As the distinguished trial judge, the Honorable Thomas A. Swope, Jr., concluded:
The Assignment is clear and unambiguous, when the loan went into default the Defendant became entitled to the C.D. It is of no moment that Defendant did not liquidate the C.D. until January 29, 1991, after having first pursued remedies under the Mortgage. Defendant's right to possession of the C.D. proceeds accrued on the date of the default, by operation of the contract, which predated the purchase of the real property at the Sheriff Sale. The right to the C.D. was independent and unrelated to the default judgment. Therefore the Act has no application to the Assignment.

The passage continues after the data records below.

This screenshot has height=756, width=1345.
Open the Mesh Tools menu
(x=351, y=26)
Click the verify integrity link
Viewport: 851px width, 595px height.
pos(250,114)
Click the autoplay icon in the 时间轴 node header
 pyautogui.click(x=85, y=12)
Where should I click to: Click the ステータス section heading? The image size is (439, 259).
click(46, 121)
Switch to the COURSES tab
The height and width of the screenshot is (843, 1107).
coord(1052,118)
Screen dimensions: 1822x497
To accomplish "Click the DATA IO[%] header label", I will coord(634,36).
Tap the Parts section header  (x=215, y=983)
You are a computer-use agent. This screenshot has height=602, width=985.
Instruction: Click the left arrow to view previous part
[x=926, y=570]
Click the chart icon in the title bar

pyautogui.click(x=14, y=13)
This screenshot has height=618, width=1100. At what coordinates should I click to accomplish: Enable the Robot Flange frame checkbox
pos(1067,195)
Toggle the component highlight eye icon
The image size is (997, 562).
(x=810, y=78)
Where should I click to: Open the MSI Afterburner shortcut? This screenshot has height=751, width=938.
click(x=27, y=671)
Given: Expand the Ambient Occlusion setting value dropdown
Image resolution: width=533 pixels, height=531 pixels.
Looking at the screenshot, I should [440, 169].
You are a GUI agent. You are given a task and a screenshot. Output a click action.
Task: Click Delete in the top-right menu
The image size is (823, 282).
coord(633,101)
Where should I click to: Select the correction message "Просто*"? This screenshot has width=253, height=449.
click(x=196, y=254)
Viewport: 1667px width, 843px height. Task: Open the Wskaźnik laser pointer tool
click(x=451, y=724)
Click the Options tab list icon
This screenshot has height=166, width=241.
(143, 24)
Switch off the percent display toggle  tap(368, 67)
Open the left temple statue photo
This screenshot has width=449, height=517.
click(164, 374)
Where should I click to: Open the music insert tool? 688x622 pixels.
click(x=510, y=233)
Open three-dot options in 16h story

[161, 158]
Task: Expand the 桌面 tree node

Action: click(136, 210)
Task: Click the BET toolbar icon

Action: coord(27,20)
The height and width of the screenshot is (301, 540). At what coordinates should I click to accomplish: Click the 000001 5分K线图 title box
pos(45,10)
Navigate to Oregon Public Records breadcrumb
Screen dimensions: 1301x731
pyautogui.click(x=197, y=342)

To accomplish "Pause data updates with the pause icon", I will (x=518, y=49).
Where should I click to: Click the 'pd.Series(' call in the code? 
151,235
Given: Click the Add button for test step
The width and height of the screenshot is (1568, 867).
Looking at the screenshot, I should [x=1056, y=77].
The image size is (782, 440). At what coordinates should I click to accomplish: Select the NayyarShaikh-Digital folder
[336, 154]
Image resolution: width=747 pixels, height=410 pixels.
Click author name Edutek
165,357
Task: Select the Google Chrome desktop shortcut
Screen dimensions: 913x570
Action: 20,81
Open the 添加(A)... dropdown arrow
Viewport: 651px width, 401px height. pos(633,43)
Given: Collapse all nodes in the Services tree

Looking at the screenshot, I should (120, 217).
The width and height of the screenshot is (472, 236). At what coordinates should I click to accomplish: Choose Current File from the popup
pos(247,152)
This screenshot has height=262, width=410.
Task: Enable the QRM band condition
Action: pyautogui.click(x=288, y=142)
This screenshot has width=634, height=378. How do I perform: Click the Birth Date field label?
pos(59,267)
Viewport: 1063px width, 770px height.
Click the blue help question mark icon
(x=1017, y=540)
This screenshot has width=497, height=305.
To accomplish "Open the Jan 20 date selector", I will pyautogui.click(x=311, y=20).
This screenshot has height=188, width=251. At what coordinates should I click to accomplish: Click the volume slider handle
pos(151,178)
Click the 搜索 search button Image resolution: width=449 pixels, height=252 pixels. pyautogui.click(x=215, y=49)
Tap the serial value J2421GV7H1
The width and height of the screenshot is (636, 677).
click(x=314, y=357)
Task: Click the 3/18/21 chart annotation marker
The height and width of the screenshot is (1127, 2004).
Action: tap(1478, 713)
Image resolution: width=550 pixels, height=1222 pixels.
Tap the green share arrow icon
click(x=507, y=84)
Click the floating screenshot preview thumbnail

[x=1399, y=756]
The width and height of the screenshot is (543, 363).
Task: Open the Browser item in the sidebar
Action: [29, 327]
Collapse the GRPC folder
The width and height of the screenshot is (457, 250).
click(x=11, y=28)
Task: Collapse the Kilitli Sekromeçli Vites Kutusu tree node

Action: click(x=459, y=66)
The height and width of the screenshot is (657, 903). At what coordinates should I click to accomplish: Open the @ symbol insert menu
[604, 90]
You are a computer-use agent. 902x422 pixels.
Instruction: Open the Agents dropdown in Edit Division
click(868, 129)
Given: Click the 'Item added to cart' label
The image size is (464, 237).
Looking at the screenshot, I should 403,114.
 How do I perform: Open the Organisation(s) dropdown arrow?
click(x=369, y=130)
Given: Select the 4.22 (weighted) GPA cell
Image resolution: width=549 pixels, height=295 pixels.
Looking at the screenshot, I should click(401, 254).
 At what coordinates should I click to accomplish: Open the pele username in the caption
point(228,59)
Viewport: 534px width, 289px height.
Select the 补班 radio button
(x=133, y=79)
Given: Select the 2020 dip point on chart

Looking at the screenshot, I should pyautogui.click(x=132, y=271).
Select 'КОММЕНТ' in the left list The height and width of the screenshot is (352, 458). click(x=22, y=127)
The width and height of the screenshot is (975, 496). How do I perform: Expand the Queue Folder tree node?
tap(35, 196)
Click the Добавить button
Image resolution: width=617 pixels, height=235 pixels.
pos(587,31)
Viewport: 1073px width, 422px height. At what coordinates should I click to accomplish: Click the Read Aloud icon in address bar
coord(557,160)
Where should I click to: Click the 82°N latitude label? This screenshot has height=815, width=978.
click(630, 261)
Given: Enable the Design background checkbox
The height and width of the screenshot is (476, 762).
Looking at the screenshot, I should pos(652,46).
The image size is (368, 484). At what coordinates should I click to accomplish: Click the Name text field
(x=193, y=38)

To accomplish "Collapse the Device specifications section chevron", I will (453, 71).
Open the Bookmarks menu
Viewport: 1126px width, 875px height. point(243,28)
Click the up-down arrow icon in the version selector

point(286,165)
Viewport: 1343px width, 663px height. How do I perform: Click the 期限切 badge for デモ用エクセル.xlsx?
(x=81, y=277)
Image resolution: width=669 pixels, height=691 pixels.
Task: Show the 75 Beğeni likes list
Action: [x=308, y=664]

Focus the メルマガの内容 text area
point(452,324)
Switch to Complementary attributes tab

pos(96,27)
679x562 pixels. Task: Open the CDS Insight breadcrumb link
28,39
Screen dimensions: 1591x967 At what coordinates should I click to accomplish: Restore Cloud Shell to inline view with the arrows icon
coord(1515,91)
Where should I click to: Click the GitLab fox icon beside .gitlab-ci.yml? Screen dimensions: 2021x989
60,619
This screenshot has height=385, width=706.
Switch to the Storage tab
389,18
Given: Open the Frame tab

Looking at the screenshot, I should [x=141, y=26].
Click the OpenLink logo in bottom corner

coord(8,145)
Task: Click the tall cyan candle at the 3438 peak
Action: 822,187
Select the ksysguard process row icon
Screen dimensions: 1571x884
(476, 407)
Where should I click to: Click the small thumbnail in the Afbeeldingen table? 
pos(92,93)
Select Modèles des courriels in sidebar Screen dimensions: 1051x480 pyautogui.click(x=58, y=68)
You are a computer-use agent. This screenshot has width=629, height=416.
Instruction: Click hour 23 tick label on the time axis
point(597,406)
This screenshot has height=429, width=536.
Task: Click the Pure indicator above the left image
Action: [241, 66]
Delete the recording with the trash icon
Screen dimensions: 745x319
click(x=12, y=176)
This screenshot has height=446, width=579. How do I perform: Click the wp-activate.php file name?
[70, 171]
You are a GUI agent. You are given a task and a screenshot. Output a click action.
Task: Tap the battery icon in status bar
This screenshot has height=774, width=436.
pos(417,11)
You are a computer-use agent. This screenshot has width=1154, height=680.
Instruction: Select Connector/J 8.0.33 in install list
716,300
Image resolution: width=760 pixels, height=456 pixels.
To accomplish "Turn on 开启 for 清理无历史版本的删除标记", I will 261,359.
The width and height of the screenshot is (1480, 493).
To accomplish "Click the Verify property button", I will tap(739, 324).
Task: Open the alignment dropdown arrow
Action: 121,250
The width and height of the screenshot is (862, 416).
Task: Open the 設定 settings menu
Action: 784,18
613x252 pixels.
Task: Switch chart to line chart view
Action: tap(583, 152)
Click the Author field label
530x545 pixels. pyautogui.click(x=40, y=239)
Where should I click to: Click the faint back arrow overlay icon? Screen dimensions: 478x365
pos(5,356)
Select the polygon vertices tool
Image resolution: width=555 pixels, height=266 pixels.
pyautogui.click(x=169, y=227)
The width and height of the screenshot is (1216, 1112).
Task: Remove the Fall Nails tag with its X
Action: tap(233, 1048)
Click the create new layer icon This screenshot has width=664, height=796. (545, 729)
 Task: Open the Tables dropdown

Opinion, Swope, J., June 22, 1993, at 5.
Applying established contract law, the parties well could have provided for contingencies requiring other, additional action by the Bank prior to its exercise of the clear right to liquidate the CD that is contained in the agreement. They did not. When the economic realities of the transaction are considered, it is not surprising that the Bank sought, and obtained, additional security. When the debtors defaulted on the mortgage note, the Bank's act in liquidating the CD was predictable.
Because we conclude that the Deficiency Judgment Act has no application to the facts presented on this appeal, we affirm the order granting summary judgment to Moxham National Bank.
Order of June 22, 1993 is AFFIRMED.
DEL SOLE, J., files a Dissenting Opinion in which WIEAND, HUDOCK and SAYLOR, JJ., join.